Are you loving these quotes? 😍 Then also go read our summary of Joseph Campbell’s great book “The Power of Myth”!
🌈 On Following Your Bliss
One of Campbell’s most famous pieces of advice is to “follow your bliss,” a call to pursue what brings us the greatest joy and satisfaction. He believed bliss was a doorway to life’s hidden mysteries and treasures.
- “Follow your bliss and the universe will open doors for you where there were only walls.“
- “Find a place inside where there’s joy, and the joy will burn out the pain.“
- “The goal of life is to make your heartbeat match the beat of the universe, to match your nature with Nature.”
- “If you do follow your bliss you put yourself on a kind of track that has been there all the while, waiting for you, and the life that you ought to be living is the one you are living.”
- “What is it that makes you happy? Stay with it, no matter what people tell you. This is what I call ‘following your bliss.’ […] in doing that you save the world. The influence of a vital person vitalizes, there’s no doubt about it. The world without spirit is a wasteland. People have the notion of saving the world by shifting things around, changing the rules, and who’s on top, and so forth. No, no! Any world is a valid world if it’s alive. The thing to do is to bring life to it, and the only way to do that is to find in your own case where the life is and become alive yourself.”
💕 On Love and Marriage
Joseph Campbell saw relationships not as a casual thing, but a profound spiritual union where two become one. Love should be a transformative journey for both partners.

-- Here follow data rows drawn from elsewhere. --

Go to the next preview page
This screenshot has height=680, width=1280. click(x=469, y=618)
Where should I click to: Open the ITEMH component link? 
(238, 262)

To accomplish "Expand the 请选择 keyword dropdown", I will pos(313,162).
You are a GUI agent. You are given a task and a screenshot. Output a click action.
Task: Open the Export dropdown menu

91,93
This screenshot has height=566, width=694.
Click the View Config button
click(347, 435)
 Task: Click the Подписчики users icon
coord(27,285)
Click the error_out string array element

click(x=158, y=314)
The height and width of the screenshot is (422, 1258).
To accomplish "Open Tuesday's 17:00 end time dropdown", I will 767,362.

- “The privilege of a lifetime is being who you are.“
- “When you make the sacrifice in marriage, you’re sacrificing not to each other but to unity in a relationship.“
- “Marriage is not a love affair. A love affair is a totally different thing. A marriage is a commitment to that which you are. That person is literally your other half. And you and the other are one.”
- “In marriage, every day you love, and every day you forgive. It is an ongoing sacrament – love and forgiveness.”
- “Marx teaches us to blame society for our frailties, Freud teaches us to blame our parents, and astrology teaches us to blame the universe. […] Your life is the fruit of your own doing. You have no one to blame but yourself.”
🏛️ On God, Mythology and Stories
Campbell devoted his life to studying the mythologies of the world, coming to see them as a mirror of our deepest common humanity. He believed in a Great Mystery that transcends our known universe and understanding, often verbalized in the metaphor of God.
- “Myths are public dreams, dreams are private myths.“
- “All the gods, all the heavens, all the hells, are within you.”
- “God is a metaphor for that which transcends all levels of intellectual thought. It’s as simple as that.”
- “Every religion is true one way or another. It is true when understood metaphorically. But when it gets stuck in its own metaphors, interpreting them as facts, then you are in trouble.”
- “Now, what is a myth? The dictionary definition of a myth would be stories about gods. So then you have to ask the next question: What is a god? A god is a personification of a motivating power or a value system that functions in human life and in the universe – the powers of your own body and of nature.”
- “Mythology is not a lie, mythology is poetry, it is metaphorical. It has been well said that mythology is the penultimate truth–penultimate because the ultimate cannot be put into words. It is beyond words. Beyond images, beyond that bounding rim of the Buddhist Wheel of Becoming. Mythology pitches the mind beyond that rim, to what can be known but not told.”
- “Sit in a room and read–and read and read. And read the right books by the right people. Your mind is brought onto that level, and you have a nice, mild, slow-burning rapture all the time.”